El problema central no radica solo en la tecnología, sino en la red de dependencias que conecta el sistema principal con otros sistemas. Gartner reporta que apenas el 48% de las iniciativas digitales alcanzan sus metas iniciales. En muchos casos, el núcleo antiguo está integrado a cientos de periféricos —como cajeros automáticos, aplicaciones móviles, sistemas de crédito y redes de pagos—. Cada una de estas conexiones debe ser evaluada, validada y gestionada durante cualquier actualización, lo que amplía significativamente el esfuerzo técnico, el tiempo y el potencial de fallos.

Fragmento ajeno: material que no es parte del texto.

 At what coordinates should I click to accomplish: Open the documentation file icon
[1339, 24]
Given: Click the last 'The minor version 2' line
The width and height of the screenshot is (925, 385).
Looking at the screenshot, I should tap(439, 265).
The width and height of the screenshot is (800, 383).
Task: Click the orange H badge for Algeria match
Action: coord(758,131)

Para el lector peruano, este escenario resalta la importancia de una modernización estratégica, no impulsiva. En un contexto donde las instituciones financieras enfrentan crecientes demandas digitales —como pagos en tiempo real, acceso móvil y servicios personalizados—, la inacción tecnológica puede comprometer la competitividad. Los bancos que ignoran estas transformaciones corren el riesgo de perder clientes a favor de entidades más ágiles. Sin embargo, la clave está en no asumir cambios como un ejercicio aislado, sino como parte de una estrategia de crecimiento sostenido. El éxito no se mide por el tamaño del cambio, sino por su capacidad para generar resultados tangibles en la experiencia del cliente y en la rentabilidad operativa.